WHAT THE EXERCISE ASKS: Rewrite everything from the row containing "Given: Click the" down to the end of the rows, replacing "green" with "blue" and keeping everything else the same. Leave the pictures out of your answer.

GIVEN RECORDS:
======
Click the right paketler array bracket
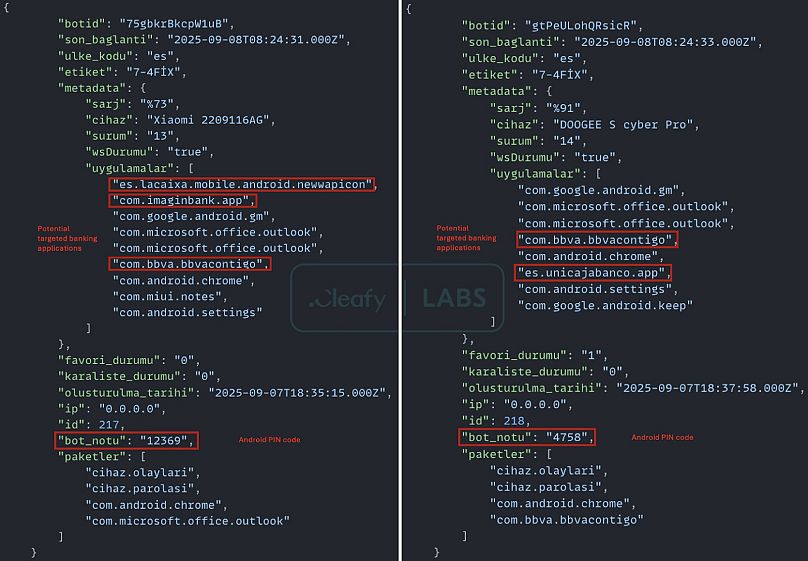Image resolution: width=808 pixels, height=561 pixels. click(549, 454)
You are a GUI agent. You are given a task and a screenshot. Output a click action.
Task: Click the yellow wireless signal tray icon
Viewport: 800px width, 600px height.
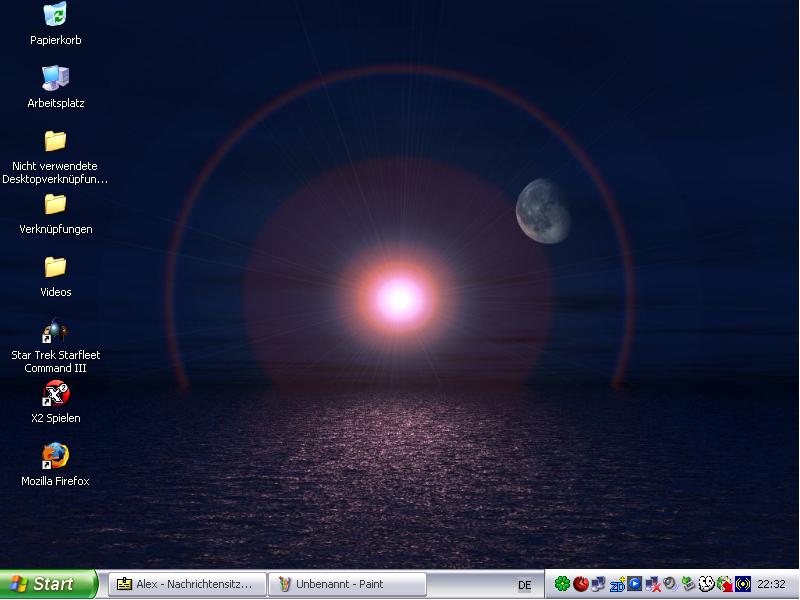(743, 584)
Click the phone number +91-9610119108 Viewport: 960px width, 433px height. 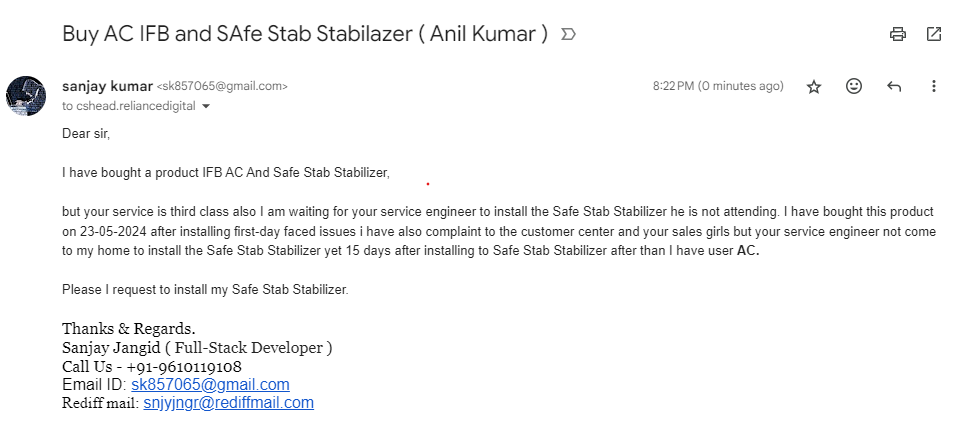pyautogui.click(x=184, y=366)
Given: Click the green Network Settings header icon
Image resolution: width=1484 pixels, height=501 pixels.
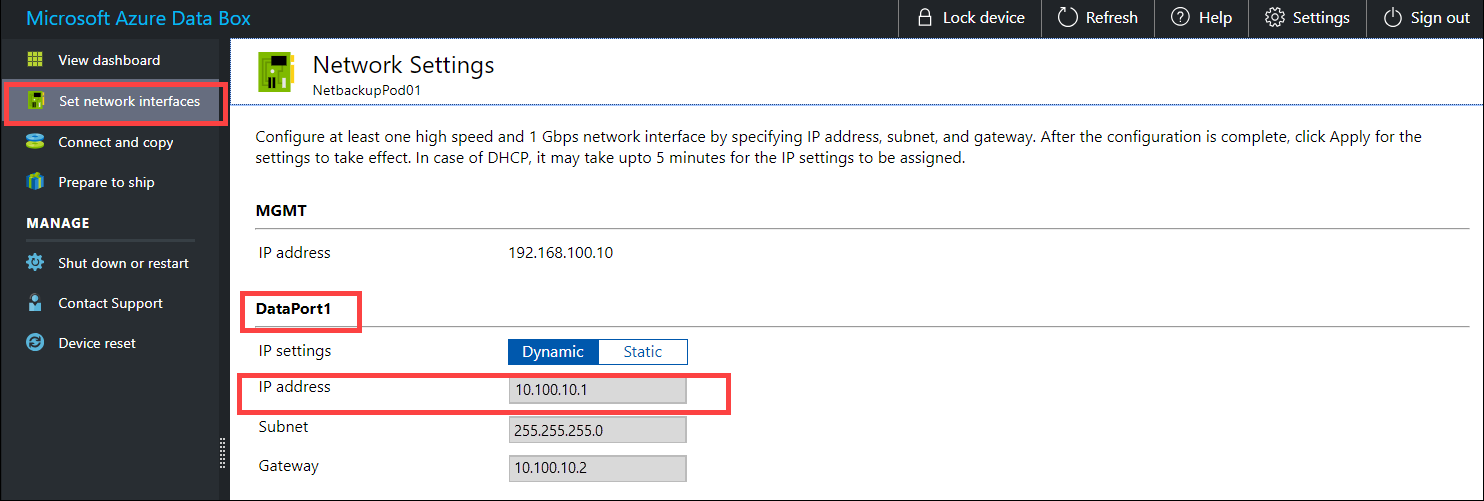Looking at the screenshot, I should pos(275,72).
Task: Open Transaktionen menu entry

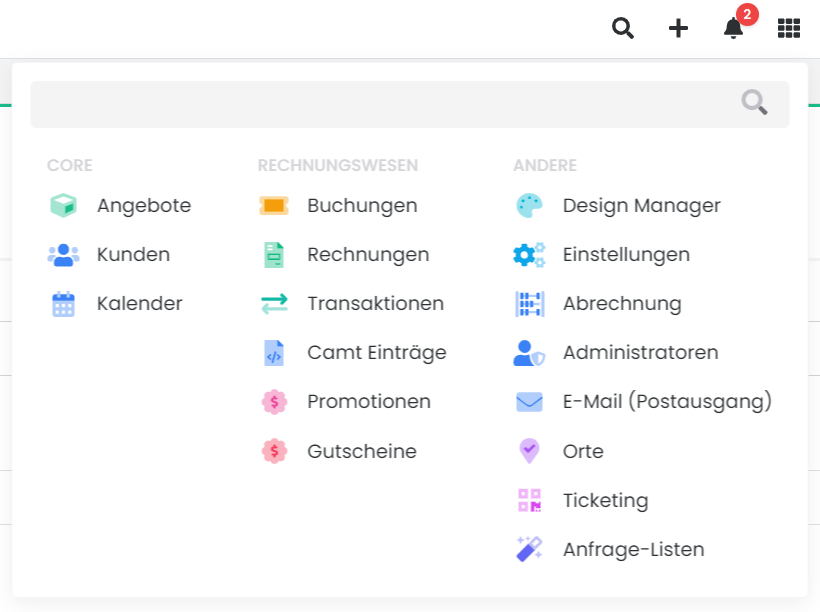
======
THE SOLUTION:
Given: Click the blue Network Settings header icon
Image resolution: width=1484 pixels, height=501 pixels.
Looking at the screenshot, I should pos(275,72).
Task: Open Transaktionen menu entry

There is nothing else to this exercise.